There’s so much to love about this novel. Nick’s voice is energetic and distinct. He’s still processing  his grief, and it influences his choices every day in a way that feels completely real and relatable for me. I love how much he cries—especially when he checks himself for not being masculine enough, then checks himself again, shakes that off, and lets himself cry. He hugs his father, and his father hugs him back, and they take care of each other. 

Nick’s personal experience with ADHD and how it affects his life, from the pills he takes to his interactions with loved ones, homework, and fandom, feels very full and honest. When he feels like he’s “too much,” his best friends and family don’t let him forget that they love him, for his hyperfixations and his mile-a-minute mouth and everything that makes him who he is—especially his best friend, Seth. His queer found family serves as the beautiful core of this novel, and it’s so refreshing to see an established f/f relationship alongside emerging m/m desire. 

As much as there’s fun antics, explosions, and plenty of wrenching twists, my favorite part is the sweet, genuine, fluffy romance. No big spoilers, but queer teens actually get to be both love interest and superhero here, and it feels restorative, on top of being terribly cute. Nick says it himself—he wanted to be part of a big gay superpowered epic, and I mean. Who among us hasn’t? And though it may not be exactly as he expected, he finally gets to. The romance is both swoony and cringey; it’s awkward and teenage and unapologetically gay and excellent. 

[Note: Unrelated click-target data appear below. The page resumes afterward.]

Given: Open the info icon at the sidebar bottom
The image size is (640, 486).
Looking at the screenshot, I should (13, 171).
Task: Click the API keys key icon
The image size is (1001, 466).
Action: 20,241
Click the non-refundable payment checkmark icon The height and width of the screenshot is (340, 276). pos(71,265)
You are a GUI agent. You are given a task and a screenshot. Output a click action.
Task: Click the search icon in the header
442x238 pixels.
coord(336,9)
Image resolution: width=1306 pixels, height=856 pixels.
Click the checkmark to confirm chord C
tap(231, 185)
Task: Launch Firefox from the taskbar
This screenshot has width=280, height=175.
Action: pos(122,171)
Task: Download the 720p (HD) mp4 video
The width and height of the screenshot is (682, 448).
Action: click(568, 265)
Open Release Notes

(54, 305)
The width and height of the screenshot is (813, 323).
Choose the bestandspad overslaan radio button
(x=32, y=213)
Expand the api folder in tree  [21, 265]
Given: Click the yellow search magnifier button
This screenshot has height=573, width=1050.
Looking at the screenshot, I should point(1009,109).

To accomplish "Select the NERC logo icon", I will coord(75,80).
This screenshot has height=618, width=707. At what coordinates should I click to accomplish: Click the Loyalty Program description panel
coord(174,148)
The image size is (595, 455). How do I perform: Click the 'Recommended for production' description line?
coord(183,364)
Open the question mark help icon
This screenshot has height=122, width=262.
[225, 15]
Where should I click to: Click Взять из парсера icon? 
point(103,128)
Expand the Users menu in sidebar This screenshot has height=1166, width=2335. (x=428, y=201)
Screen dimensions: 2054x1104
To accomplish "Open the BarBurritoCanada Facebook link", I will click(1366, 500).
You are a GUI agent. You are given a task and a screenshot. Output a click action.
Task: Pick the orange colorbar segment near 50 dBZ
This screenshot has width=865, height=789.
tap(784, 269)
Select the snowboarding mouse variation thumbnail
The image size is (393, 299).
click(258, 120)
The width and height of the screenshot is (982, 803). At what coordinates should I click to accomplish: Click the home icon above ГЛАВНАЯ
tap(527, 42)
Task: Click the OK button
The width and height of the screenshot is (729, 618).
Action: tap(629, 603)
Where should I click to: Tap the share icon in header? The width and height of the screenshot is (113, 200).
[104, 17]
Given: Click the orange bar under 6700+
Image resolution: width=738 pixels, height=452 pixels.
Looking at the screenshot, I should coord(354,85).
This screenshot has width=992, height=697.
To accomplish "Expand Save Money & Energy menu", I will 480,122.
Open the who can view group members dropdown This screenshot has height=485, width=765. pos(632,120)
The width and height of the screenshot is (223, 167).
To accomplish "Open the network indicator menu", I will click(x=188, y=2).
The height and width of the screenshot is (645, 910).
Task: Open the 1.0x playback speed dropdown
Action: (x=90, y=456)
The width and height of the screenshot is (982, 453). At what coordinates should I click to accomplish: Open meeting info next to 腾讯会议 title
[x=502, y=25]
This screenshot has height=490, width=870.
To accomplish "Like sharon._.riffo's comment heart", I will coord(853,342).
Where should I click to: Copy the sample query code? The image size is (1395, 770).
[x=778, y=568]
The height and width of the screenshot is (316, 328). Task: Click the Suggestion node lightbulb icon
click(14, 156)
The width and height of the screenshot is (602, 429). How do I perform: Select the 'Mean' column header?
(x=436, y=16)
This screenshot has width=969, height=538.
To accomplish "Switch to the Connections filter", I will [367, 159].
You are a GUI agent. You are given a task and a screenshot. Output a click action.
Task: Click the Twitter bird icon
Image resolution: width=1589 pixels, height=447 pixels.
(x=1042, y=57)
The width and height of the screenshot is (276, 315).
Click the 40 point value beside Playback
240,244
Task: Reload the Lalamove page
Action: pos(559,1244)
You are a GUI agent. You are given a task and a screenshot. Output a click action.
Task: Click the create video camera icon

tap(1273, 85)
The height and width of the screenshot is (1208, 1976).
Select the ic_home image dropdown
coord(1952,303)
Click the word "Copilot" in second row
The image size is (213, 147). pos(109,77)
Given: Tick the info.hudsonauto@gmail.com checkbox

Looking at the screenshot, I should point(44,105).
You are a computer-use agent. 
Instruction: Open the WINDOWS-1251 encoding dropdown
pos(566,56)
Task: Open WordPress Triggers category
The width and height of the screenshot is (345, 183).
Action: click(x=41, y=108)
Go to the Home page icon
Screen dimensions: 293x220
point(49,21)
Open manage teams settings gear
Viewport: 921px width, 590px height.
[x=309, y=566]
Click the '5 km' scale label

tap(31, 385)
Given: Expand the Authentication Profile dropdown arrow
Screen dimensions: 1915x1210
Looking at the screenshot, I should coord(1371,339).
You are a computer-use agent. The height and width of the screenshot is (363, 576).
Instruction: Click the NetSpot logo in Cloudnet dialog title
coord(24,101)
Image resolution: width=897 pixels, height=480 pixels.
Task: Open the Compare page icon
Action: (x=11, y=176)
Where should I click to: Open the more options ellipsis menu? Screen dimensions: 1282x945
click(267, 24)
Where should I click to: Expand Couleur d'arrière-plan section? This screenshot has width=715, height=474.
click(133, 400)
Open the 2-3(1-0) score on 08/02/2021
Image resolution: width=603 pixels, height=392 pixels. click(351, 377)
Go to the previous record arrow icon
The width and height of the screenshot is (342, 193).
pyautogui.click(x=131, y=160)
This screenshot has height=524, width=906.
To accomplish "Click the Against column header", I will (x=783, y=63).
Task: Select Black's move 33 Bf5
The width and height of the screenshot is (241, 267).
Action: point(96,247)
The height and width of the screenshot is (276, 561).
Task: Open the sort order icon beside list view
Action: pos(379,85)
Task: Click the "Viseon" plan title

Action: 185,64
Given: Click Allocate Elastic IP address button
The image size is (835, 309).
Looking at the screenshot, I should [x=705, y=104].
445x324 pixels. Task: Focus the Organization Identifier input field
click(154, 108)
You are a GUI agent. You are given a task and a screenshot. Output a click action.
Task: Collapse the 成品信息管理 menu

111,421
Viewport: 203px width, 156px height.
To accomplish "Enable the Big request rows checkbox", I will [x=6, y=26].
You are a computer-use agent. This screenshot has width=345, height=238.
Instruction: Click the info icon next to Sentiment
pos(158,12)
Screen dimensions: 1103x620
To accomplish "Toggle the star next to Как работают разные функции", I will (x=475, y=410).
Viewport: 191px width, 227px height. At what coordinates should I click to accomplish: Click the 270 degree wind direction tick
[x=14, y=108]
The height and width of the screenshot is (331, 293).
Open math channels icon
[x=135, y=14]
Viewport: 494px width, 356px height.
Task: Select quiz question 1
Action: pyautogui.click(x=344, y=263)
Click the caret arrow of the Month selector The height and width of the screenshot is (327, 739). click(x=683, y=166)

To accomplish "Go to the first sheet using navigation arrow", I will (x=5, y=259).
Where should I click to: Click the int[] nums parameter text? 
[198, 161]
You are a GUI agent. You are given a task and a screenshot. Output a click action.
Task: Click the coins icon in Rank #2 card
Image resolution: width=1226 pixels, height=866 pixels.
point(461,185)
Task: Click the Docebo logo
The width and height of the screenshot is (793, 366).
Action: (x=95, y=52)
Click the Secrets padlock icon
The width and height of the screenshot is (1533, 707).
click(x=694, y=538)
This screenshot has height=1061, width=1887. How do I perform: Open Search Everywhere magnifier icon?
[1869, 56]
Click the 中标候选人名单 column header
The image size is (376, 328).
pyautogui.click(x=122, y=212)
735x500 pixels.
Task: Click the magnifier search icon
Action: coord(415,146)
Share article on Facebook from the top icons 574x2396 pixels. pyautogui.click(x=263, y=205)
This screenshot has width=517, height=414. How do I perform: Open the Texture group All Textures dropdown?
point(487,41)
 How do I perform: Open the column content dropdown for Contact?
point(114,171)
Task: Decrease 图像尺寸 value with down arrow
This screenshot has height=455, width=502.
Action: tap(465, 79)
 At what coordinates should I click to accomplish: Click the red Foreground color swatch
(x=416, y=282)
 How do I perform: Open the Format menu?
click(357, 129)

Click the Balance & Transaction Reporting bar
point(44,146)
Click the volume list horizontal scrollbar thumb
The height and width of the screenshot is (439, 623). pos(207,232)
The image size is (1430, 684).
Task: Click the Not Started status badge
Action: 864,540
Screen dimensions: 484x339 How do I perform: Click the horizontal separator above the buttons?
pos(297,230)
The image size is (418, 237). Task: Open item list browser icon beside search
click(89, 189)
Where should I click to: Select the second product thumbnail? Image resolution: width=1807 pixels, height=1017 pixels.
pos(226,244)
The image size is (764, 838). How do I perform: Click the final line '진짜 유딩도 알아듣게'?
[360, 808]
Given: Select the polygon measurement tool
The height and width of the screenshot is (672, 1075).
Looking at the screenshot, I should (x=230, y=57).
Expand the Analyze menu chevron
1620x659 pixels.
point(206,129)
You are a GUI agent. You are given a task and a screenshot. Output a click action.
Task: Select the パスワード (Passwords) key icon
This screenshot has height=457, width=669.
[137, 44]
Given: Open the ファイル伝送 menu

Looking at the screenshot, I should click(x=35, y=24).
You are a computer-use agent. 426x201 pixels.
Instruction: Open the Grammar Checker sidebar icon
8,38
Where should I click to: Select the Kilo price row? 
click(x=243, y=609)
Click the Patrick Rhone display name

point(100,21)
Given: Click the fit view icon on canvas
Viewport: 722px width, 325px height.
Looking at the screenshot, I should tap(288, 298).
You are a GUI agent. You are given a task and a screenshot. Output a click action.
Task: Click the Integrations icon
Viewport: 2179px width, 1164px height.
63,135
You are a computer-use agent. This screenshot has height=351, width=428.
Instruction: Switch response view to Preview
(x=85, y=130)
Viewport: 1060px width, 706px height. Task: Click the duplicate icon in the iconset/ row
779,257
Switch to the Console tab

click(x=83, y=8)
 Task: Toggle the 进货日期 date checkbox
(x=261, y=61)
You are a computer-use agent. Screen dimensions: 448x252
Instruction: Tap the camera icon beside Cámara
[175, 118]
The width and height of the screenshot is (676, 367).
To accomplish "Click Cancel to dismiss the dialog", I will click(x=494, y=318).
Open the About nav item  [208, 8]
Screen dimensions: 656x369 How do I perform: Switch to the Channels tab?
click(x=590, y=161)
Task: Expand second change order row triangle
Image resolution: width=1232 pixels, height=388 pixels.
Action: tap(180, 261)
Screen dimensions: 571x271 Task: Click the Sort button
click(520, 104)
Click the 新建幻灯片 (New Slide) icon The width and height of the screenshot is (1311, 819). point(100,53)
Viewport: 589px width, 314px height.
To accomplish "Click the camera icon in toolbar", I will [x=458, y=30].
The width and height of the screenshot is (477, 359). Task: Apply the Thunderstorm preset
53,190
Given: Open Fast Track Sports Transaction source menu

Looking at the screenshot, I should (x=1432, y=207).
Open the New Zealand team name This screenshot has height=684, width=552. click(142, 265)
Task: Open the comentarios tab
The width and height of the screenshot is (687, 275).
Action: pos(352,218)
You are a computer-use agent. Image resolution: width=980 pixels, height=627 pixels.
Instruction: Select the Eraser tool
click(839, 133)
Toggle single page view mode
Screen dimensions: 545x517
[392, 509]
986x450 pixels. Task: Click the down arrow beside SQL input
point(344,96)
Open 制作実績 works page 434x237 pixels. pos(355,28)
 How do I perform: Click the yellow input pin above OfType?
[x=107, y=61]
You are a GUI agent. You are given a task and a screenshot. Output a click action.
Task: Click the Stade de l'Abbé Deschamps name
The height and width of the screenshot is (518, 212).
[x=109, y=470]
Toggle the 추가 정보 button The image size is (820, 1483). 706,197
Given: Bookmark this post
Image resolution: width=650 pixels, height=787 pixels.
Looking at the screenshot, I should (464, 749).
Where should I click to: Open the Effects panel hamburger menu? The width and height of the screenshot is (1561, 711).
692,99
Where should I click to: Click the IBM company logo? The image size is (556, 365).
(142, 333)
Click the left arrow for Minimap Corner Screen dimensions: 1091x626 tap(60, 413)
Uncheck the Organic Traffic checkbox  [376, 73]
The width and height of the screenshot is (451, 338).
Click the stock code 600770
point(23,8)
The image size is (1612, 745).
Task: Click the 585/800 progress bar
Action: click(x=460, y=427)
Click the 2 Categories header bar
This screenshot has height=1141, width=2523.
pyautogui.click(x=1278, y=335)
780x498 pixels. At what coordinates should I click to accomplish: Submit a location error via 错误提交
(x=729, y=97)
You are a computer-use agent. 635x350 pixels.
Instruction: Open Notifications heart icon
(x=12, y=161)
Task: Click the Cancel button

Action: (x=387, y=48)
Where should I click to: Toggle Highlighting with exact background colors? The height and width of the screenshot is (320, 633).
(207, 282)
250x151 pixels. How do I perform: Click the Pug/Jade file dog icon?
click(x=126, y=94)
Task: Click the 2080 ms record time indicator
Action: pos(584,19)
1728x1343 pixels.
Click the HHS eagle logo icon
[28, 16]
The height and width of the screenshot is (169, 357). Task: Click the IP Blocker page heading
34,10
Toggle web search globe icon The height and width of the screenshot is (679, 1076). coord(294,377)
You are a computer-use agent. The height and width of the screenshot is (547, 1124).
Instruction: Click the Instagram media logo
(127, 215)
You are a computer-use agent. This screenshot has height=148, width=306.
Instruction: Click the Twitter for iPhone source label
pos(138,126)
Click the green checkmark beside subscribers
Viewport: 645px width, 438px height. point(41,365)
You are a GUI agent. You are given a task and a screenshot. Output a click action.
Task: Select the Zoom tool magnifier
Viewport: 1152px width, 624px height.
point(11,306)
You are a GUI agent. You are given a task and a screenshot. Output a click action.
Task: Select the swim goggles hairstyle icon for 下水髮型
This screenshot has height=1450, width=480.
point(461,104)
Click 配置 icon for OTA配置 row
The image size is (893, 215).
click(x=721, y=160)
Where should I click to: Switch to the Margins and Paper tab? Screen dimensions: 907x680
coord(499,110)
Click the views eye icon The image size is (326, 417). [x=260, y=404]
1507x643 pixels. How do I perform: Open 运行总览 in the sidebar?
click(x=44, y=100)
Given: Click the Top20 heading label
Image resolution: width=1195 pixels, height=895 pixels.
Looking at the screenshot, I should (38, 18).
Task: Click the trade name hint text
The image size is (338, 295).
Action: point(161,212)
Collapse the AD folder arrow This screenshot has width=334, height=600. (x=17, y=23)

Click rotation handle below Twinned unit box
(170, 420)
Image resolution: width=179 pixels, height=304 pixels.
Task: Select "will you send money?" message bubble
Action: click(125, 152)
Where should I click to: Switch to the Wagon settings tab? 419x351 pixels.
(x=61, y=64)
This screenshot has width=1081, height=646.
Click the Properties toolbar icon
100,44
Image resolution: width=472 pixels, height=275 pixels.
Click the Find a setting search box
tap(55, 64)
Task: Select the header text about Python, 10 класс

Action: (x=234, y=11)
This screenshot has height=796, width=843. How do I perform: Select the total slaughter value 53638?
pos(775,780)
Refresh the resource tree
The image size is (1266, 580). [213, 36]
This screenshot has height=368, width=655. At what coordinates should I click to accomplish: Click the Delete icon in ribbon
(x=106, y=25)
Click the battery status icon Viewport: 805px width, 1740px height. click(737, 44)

Throughout the novel, I had one major discomfort: the portrayal of Nick’s father and the narrative of police heroism. It read like Klune wanted to emphasize that though this is a novel about superheroes, we shouldn’t lose sight of the real folks who protect our cities on a daily basis, and respect their heroism—and that did not sit right with me. It’s not the simple matter of Nick’s father being an officer, but the fact that it consistently calls for carceral justice and police action. There are many examples, it’s the entire culture of the book. Nick’s father was demoted because he “punched a witness.” Nick asserts that cops should be paid more. When he ends up in a cop car, he jokes “record this so I can use this in a lawsuit I’m going to file against my dad and the city for police brutality.” Later, when Nick’s father saves a homeless woman and her baby, she asks, in a thick accent, if they’ll take her baby away—his dad asks if she’s a good mother, she says she tries, and he replies, “then I don’t think they will.” I do not have the same faith in police or child protective services, and the scene felt like Klune wanted to clarify that cops protect and serve “good people.” 

Sure, copaganda is pervasive in media, and a police presence is almost a given in most superhero stories, but that’s a very well-documented issue, and Klune chooses to emphasize an overtly positive stance. T.J. Klune’s The House in the Cerulean Sea is one of my favorite reads of this year, and I enjoyed the majority of this book so much—I love the rest of the father’s character, and his relationship with Nick—but I did not expect to find myself reading pro-cop rhetoric in a story about queer vigilantes, especially during Pride, this year. In a novel that ultimately complicates blanket understandings of “good versus evil,” that evidences how the media narrative of heroism and villainy can be and often is corrupt, we’re still supposed to accept a city’s police force as inherently honorable everyday heroes? They’re not even as removed as “super police” or magic or anything, the culture feels like that of America’s cops. I kept waiting for there to be some recognition, some criticism, but at least here in book one, it didn’t come. Instead of a superhero story that suggests cops are the true heroes after all, I want one that speaks to the emergence of superheroes, imperfect as they are, in response to how the current carceral system is racist, violent as hell, and far from restorative.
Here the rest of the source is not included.